◆ Instruksi A
Sebutkan semua singkatan huruf kapital yang muncul dalam teks tentang lomba kompetensi siswa, sesuai urutan kemunculannya.
◆ Instruksi B
Tukar kata "width" dengan "breadth" di seluruh entri data penunjuk halaman dan layar, lalu tulis ulang semua entri itu tanpa menyertakan gambarnya.

◆ Teks Sumber
__________________________________________________

Kamis, 14 Agustus 2014

Pemenang Dalam Kategori Berbeda

     10 Agustus 2014 saya mendampingi salah dua siswa dari sekolah Kami untuk mengikuti lomba kompetensi siswa (LKS) SMK tingkat kota Semarang. Ini boleh dikatakan sebagai lomba mata pelajaran, atau olimpiade jika pada tingkatan SMA. Suasana tegang dan serius nampak dari seluruh raut wajah peserta, walau pun saat itu masih serangkaian acara pembukaan oleh panitia.
    Banyak hal serta pengalaman yang saya dapatkan sebagai seorang guru pembimbing. Bagi saya, gelar juara 1, 2 dan 3 bukanlah tujuan akhir yang ingin saya tetapkan. Hal ini mengingat sekolah lain memiliki persiapan yang jauh lebih matang dengan dukungan sarana dan prasarana serta kesempurnaan pengajaran ditiap  kegiatan belajar mengajar (KBM) setiap harinya. Bukan berarti saya pesimis, hanya saja mencoba untuk bersikap realistis dengan keadaan yang ada. Ya ..... itu semua memang menjadi kebanggaan tersendiri jika siswa kita mampu membawa pulang salah satu dari gelar juara tersebut. Namun saya merasa ada hal yang jauh lebih penting dari sekedar membawa pulang gelar juara 1, 2 dan 3.
        Melihat siswa pilihan kita belajar dengan sungguh-sungguh, melihat bagaimana mereka berjuang sekuat tenaga dan pikiran, serta melihat bagaimana mereka berniat untuk memberikan yang terbaik untuk sekolahnya, semua itu adalah kemenangan yang jauh lebih bermakna. Dengan segala kesulitan mengerjakan soal yang disusun oleh panitia lomba, mereka dengan berkeyakinan kuat tetap bertahan dan menunjukkan semangat juang yang tinggi. Menyerah dan putus asa sama sekali tidak ada di raut wajah mereka.

__________________________________________________

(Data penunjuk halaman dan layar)
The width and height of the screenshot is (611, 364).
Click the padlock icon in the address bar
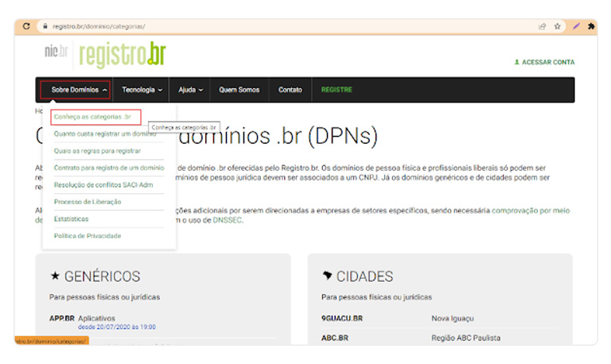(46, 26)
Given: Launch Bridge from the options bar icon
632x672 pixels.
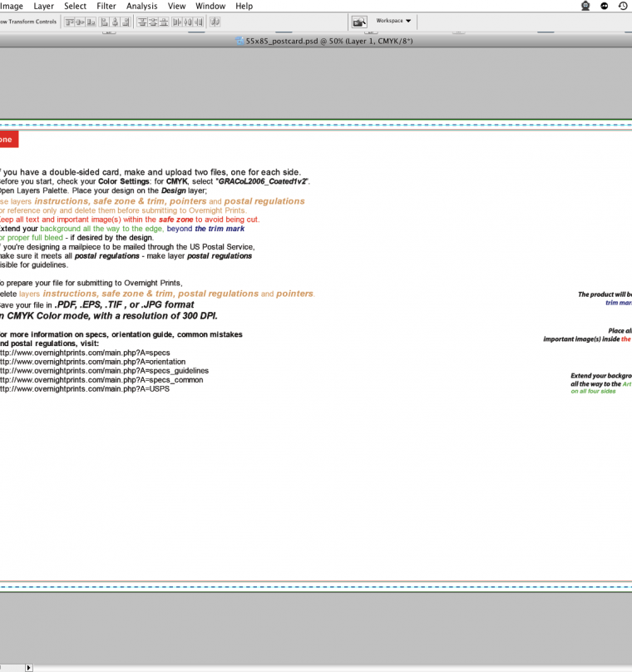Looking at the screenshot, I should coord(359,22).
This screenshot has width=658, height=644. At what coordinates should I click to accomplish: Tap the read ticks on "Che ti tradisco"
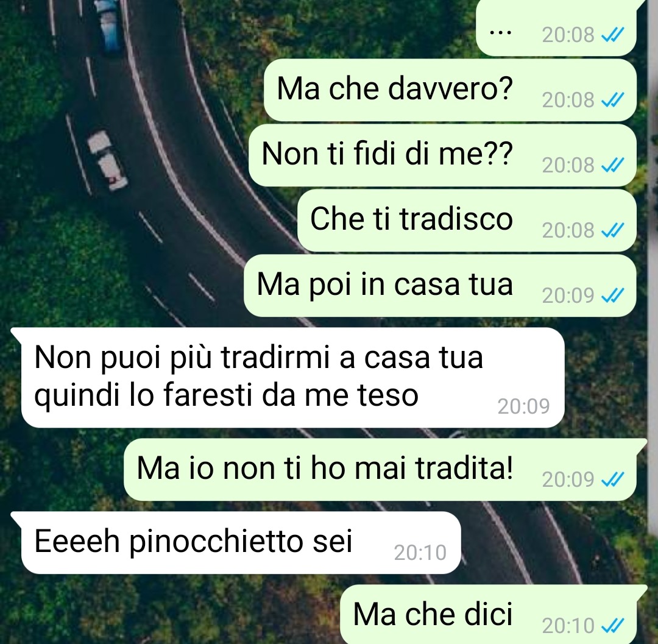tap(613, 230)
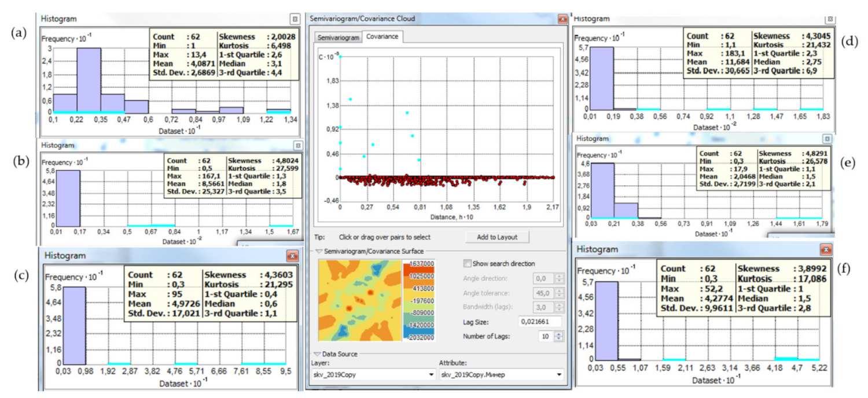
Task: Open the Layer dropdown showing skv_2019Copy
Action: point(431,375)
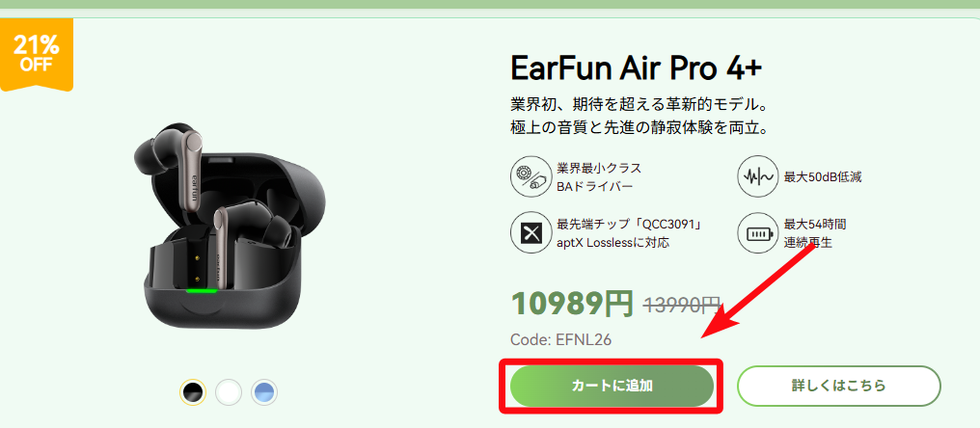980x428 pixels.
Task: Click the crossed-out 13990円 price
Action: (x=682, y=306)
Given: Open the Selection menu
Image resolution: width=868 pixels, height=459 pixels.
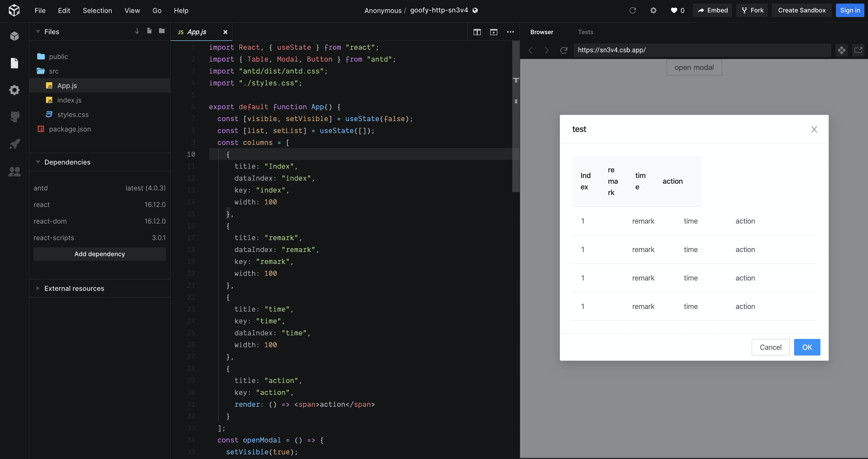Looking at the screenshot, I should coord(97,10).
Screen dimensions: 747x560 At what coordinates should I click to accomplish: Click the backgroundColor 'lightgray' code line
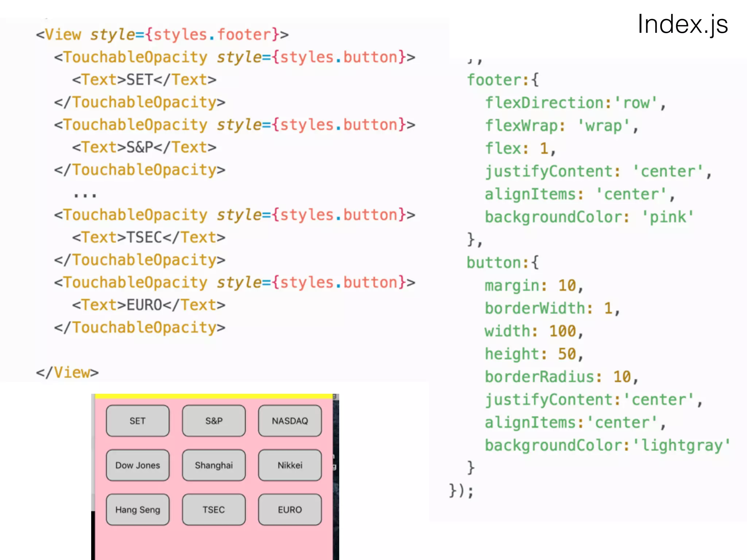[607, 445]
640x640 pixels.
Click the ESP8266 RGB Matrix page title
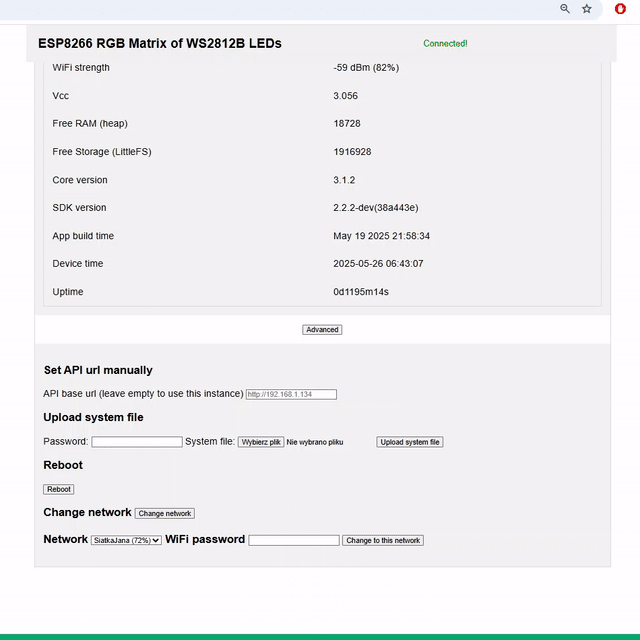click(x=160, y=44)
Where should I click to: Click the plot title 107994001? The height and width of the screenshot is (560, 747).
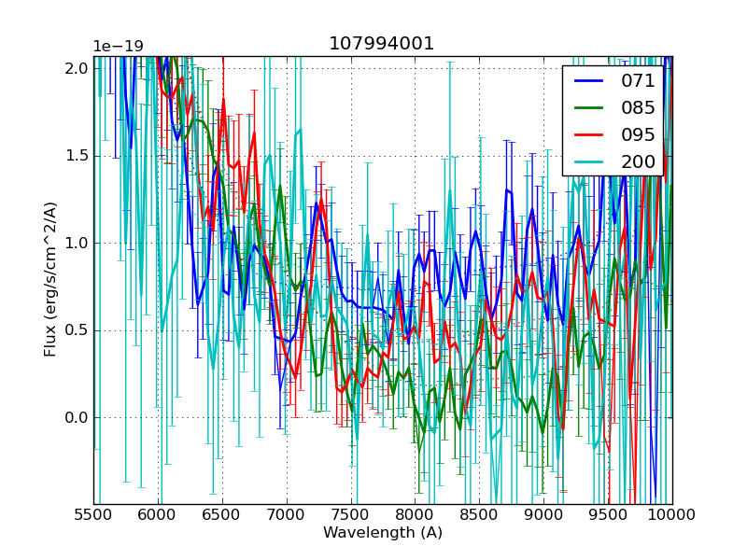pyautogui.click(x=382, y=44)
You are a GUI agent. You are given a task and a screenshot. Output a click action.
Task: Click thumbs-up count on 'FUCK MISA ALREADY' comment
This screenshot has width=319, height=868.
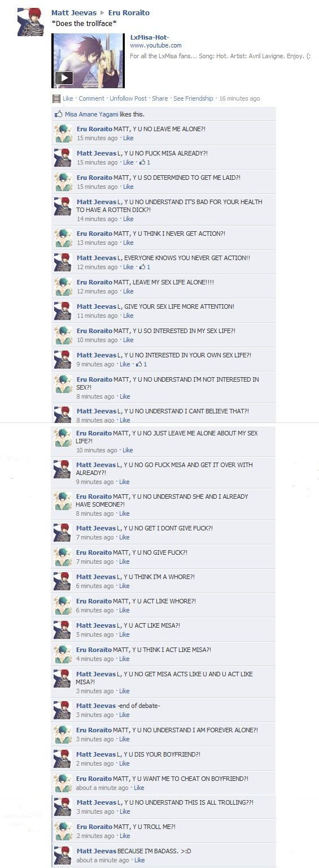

__________________________________________________

◆ Keluaran Benar A
LKS, SMK, SMA, KBM

◆ Keluaran Benar B
The breadth and height of the screenshot is (611, 364).
Click the padlock icon in the address bar
(46, 26)
Given: Launch Bridge from the options bar icon
632x672 pixels.
Looking at the screenshot, I should coord(359,22).
This screenshot has breadth=658, height=644. At what coordinates should I click to accomplish: Tap the read ticks on "Che ti tradisco"
tap(613, 230)
Task: Open the Layer dropdown showing skv_2019Copy
Action: point(431,375)
980x428 pixels.
Task: Click the crossed-out 13990円 price
Action: (x=682, y=306)
Given: Open the Selection menu
Image resolution: breadth=868 pixels, height=459 pixels.
Looking at the screenshot, I should coord(97,10).
Screen dimensions: 747x560 At what coordinates should I click to accomplish: Click the backgroundColor 'lightgray' code line
[607, 445]
640x640 pixels.
Click the ESP8266 RGB Matrix page title
click(x=160, y=44)
Where should I click to: Click the plot title 107994001? The height and breadth of the screenshot is (560, 747).
pyautogui.click(x=382, y=44)
You are a GUI agent. You are given a task and a screenshot. Output a click action.
Task: Click thumbs-up count on 'FUCK MISA ALREADY' comment
This screenshot has breadth=319, height=868.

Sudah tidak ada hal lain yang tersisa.